## GOAL OF THE EXERCISE:
Copy each line of the following data that contains "agent".

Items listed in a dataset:
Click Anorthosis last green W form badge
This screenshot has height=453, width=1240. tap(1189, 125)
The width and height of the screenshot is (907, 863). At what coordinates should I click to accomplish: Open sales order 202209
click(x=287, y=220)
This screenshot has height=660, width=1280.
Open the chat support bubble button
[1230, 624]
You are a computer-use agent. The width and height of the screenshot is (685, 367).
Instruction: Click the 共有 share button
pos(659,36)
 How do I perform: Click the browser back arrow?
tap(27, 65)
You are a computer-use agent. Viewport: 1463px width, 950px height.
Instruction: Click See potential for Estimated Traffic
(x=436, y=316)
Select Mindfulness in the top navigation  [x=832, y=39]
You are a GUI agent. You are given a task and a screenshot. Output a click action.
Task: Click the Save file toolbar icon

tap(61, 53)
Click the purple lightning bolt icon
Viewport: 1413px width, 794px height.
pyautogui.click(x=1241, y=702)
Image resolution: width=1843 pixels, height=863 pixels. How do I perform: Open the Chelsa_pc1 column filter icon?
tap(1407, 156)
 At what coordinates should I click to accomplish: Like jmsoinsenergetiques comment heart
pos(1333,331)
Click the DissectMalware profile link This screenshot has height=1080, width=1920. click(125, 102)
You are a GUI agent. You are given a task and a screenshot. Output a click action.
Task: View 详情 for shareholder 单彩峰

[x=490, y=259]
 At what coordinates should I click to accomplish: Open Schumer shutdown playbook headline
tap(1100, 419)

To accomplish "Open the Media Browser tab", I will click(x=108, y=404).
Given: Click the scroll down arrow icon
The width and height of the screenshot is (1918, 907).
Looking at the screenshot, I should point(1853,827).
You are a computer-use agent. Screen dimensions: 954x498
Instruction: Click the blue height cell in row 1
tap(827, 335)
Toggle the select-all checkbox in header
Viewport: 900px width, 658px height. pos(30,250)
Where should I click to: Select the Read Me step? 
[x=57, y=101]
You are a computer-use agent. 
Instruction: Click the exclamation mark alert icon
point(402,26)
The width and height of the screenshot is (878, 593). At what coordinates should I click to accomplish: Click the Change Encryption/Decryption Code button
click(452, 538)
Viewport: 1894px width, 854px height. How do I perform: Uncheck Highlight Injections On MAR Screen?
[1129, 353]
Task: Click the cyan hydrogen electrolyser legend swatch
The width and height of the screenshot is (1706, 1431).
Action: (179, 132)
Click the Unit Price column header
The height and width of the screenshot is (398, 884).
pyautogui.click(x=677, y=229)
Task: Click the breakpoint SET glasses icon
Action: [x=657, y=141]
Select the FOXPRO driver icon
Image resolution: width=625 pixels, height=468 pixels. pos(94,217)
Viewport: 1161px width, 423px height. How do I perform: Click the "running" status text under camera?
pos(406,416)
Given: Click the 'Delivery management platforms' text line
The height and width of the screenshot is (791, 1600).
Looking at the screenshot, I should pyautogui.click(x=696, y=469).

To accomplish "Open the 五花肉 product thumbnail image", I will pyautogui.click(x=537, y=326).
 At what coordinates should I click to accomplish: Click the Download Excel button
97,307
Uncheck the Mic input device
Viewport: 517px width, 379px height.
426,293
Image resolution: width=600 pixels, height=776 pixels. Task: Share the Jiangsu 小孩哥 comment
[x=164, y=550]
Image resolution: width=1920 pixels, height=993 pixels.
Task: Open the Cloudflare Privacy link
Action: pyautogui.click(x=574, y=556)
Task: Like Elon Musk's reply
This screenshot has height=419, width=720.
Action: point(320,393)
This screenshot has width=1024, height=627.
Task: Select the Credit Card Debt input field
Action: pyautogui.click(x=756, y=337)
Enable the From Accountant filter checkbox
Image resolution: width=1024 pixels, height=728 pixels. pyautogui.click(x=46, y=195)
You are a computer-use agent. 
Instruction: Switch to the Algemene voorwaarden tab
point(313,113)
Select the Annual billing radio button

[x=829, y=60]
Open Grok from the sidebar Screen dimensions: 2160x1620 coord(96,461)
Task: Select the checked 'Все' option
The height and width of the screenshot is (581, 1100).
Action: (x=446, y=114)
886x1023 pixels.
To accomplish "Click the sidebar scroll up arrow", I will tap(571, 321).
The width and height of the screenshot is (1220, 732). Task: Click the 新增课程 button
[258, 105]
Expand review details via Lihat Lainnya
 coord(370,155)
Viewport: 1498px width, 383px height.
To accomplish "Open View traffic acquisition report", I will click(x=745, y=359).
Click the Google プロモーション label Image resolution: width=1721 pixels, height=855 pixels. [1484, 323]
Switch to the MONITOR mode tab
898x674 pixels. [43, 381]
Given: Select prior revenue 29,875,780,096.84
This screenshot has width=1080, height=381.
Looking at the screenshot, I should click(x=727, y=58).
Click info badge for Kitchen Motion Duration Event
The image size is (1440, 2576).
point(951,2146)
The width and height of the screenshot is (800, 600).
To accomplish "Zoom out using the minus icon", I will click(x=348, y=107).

## WRITTEN RESPONSE:
You are a computer-use agent. The width and height of the screenshot is (685, 367).
You are a computer-use agent. Viewport: 1463px width, 950px height.
You are a GUI agent. You are given a task and a screenshot. Output a click action.
You are a GUI agent. You are given a task and a screenshot. Output a click action.
You are a computer-use agent. Screen dimensions: 954x498
You are a computer-use agent. 
You are a computer-use agent. 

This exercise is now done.